Arctic Council member states – the United States, Canada, Russia and the Nordic countries – account for 30 per cent of the world's fossil fuel production and 20 per cent of global energy-related climate emissions.
"The socio-economic benefits of a strong transition in these countries are enormous, and by far outweigh the costs”, says Pontus Roldin, researcher at IVL Swedish Environmental Research Institute.
Pontus Roldin is a co-author of a study that analysed the costs and benefits of introducing comprehensive measures to reduce emissions of air pollutants and short-lived climate pollutants. The researchers also analysed a more ambitious scenario that includes a reduced use of fossil fuels (coal, oil and gas) in line with the two-degree target.
Of the impacts that can be quantified, the economic benefits are mostly in the form of limited costs for illnesses and deaths related to air pollution and heat waves, and for agricultural damage caused by climate change.
"It's worth noting that there is a strong correlation between global climate change and mortality, especially linked to heat stress”, Roldin says.
Climate emissions cost €1400 billion per year
From a purely economic climate-change perspective, the analysis shows that in a single year, emissions from the Arctic Council countries cost society €1,400 billion, equivalent to 5 per cent of their combined GDP. The cost of the impact of air pollution on human health is estimated at around €700 billion per year.
"But the costs of transition are also enormous, and those who have to pay, such as energy producers and industries, need stronger incentives than they have today. Instruments such as expanded emissions trading or carbon dioxide tariffs are one way forward", says analysis co-author Jenny von Bahr, researcher at IVL Swedish Environmental Research Institute.
The study is part of the EU-funded research programme ABC-iCAP – Arctic Black Carbon impacting Climate and Air Pollution. However, the socio-economic analysis shows that black carbon is much less important for global climate change than the greenhouse gases carbon dioxide and methane.
Plans to increase oil and gas production
"Specific measures to reduce black carbon emissions are still important, especially in the Arctic environment, but it's inevitably the production and use of fossil fuels that must be reduced rapidly”, says Roldin.
"Technical measures to reduce emissions of black carbon and methane must not become an excuse for not reducing carbon dioxide emissions.

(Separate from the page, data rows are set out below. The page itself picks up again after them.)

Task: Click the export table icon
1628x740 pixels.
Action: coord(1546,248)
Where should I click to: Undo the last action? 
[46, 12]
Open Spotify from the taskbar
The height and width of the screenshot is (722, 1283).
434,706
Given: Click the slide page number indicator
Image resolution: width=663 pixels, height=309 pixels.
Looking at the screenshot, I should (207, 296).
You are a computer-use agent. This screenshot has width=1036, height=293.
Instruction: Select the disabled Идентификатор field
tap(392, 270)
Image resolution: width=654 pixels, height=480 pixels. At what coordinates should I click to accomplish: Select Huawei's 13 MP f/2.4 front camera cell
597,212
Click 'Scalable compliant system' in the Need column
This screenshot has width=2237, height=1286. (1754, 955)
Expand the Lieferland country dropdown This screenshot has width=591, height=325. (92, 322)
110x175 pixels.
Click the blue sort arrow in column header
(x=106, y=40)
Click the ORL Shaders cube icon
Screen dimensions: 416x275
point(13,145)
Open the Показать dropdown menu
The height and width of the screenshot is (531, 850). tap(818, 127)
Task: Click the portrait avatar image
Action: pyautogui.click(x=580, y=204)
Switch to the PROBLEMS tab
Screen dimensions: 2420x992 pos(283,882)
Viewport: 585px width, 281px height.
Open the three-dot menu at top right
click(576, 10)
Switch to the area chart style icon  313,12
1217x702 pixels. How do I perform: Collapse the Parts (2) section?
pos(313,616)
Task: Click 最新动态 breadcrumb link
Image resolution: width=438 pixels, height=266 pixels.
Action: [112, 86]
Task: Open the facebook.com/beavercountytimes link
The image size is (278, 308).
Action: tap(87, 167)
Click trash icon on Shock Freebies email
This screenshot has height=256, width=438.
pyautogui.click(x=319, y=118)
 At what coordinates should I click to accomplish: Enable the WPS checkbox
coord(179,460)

As of now, several Arctic countries can't really make ends meet. Canada and the United States, for example, plan for an increasing oil and gas production, while at the recent COP28 climate summit they also promised to reduce emissions in line with the Paris Agreement."
Read more in the policy brief Socio-Economic Analysis of Air Pollution and Climate Forcer Emission Reductions in the Arctic Council Member States. External link, opens in new window.
The full study will be published later this spring.
Read more about the ABC-iCAP project
For more information, contact:
Pontus Roldin, tel. +46 (0)10-788 67 32
Socio-Economic Analysis of Air Pollution and Climate Forcer Emission Reductions in the Arctic Council Member States
- The study examines the socio-economic impacts of morbidity and premature death caused by air pollution, and how climate change causes agricultural damage, sea level rise, changes in energy consumption to cool or heat buildings, and mortality linked to heat stress.
- Implementing the most ambitious scenario in the analysis would reduce premature deaths by between 60,000 and 130,000 cases per year in the Arctic Council countries in 2030, and by between 80,000 and 180,000 cases in 2050, compared to continuing with current legislative measures.
- The same scenario would also reduce the global temperature increase caused by Arctic Council countries' emissions in 2050 by around 50 per cent.
- Every methodological step leading to the final socio-economic results is fraught with uncertainties. The analysis likely underestimates the full climate and health impacts. Nevertheless, the study shows that investing in measures to reduce air pollution and climate change is socio-economically beneficial.